EXERCISE BRIEF — From the records below, please repeat exactly the line that has "You are a computer-use agent. Screen", the line that has "Select the 1174", and every line between them, and nothing else.

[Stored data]
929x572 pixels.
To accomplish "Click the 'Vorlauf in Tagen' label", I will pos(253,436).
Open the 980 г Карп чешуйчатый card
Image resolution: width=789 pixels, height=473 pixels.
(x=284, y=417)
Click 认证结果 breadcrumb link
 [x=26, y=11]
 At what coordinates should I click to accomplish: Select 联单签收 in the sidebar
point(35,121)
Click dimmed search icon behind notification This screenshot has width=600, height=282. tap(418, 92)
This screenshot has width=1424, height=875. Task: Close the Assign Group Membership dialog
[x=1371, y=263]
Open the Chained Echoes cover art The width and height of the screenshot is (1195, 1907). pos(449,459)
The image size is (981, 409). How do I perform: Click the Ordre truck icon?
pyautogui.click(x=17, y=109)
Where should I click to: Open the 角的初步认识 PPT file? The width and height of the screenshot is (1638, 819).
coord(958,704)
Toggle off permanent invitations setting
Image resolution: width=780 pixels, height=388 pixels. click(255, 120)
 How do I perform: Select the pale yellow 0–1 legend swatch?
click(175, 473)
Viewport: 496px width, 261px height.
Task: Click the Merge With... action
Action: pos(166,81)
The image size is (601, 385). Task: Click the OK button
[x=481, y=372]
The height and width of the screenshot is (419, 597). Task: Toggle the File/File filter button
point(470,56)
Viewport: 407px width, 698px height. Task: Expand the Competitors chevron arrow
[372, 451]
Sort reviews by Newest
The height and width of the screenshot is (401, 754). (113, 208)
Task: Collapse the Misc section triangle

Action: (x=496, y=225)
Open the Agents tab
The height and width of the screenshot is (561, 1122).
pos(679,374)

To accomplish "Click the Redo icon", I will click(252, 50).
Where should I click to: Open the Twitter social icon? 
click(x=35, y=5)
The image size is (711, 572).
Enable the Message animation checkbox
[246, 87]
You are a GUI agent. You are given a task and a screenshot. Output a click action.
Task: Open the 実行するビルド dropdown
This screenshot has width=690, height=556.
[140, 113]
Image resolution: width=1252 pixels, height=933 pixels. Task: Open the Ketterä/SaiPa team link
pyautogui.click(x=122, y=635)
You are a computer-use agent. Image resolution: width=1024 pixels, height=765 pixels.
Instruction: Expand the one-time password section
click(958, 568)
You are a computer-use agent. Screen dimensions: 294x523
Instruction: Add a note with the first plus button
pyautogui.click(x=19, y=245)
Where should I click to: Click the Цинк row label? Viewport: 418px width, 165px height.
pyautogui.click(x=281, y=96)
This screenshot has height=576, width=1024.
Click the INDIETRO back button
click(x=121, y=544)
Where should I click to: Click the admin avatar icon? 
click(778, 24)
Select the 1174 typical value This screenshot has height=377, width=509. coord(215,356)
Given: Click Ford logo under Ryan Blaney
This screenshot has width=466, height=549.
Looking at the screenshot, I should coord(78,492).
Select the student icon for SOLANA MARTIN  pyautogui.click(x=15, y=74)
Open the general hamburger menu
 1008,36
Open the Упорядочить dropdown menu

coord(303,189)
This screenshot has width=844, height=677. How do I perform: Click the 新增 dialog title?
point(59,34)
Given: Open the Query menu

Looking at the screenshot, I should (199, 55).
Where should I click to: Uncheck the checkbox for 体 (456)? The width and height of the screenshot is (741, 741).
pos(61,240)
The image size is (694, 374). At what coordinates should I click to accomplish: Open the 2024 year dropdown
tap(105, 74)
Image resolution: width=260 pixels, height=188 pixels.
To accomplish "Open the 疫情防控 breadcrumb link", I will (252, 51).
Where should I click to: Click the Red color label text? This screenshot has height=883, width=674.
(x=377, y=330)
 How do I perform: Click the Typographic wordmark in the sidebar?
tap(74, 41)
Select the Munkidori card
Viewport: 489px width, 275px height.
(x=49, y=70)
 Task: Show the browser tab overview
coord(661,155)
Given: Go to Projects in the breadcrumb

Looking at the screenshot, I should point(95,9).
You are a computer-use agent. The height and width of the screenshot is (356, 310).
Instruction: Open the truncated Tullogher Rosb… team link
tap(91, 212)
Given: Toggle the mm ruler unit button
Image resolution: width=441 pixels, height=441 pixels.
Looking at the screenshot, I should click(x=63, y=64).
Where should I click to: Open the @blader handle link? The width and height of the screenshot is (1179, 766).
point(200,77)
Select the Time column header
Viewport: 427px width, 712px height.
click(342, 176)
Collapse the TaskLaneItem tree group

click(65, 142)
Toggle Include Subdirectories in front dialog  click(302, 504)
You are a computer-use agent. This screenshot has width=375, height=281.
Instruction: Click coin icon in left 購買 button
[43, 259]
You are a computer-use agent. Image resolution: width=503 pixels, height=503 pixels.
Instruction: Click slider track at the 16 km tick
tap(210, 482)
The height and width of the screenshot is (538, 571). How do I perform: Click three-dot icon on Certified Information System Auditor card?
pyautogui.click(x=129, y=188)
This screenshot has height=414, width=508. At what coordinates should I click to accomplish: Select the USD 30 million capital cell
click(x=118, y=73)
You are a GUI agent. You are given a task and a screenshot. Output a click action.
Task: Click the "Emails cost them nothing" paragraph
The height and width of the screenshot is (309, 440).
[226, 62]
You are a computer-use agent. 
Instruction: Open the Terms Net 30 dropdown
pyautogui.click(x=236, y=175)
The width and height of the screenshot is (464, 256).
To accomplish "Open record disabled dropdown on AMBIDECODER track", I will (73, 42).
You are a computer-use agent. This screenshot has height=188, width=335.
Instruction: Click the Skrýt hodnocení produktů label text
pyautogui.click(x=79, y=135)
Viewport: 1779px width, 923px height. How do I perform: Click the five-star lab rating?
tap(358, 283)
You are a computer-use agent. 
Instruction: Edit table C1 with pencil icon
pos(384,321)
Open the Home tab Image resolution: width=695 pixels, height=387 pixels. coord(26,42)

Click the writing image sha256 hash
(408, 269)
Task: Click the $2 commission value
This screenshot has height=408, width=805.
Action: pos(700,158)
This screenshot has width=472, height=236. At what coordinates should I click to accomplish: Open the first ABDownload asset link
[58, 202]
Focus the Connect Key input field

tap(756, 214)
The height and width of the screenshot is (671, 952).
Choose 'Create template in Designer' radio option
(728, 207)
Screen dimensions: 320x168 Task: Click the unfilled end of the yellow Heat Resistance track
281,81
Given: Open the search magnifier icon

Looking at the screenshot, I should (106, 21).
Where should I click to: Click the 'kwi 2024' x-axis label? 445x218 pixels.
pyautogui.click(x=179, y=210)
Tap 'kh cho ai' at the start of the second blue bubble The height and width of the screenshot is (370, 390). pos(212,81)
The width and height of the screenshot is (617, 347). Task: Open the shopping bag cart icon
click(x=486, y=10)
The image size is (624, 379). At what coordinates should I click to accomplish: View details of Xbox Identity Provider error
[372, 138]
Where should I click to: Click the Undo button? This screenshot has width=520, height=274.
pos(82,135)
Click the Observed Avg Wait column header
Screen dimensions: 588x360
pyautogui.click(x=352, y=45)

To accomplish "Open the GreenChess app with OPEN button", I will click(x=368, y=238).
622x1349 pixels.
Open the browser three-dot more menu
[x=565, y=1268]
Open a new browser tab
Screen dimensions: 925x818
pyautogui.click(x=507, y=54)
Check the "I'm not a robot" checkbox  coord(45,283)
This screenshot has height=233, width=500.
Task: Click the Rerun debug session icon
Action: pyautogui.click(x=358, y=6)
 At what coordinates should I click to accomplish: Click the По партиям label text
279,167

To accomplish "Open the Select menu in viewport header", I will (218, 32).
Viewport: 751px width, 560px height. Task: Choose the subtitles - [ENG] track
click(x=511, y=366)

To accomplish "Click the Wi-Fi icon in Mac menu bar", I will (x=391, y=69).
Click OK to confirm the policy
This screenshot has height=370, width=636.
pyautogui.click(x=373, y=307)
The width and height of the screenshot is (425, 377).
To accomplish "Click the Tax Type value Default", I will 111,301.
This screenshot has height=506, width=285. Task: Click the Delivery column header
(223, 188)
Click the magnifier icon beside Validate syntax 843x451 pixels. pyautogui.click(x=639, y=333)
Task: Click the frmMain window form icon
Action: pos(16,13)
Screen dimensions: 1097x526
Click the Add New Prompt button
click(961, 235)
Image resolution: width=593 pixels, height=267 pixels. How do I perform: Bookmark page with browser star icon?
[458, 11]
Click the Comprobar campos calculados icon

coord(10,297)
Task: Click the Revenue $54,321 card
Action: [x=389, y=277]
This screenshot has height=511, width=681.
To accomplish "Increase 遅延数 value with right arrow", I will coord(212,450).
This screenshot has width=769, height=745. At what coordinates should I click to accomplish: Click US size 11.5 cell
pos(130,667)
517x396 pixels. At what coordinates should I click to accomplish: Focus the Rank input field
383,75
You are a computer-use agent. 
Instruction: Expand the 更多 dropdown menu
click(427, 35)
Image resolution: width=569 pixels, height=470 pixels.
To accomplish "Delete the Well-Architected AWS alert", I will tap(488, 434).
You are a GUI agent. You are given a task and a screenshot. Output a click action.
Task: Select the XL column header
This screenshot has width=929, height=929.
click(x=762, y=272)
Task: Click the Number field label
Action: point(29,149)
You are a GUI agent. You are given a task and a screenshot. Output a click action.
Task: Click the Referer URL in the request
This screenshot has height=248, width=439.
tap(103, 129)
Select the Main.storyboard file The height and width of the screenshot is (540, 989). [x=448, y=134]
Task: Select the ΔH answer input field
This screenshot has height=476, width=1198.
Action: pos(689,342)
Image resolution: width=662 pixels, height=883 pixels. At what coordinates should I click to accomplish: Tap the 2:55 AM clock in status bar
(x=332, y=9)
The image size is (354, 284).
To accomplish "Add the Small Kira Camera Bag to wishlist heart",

RESULT FOR THIS EXERCISE —
You are a computer-use agent. Screen dimensions: 294x523
Instruction: Add a note with the first plus button
pyautogui.click(x=19, y=245)
Where should I click to: Click the Цинк row label? Viewport: 418px width, 165px height.
pyautogui.click(x=281, y=96)
This screenshot has height=576, width=1024.
Click the INDIETRO back button
click(x=121, y=544)
Where should I click to: Click the admin avatar icon? 
click(778, 24)
Select the 1174 typical value This screenshot has height=377, width=509. coord(215,356)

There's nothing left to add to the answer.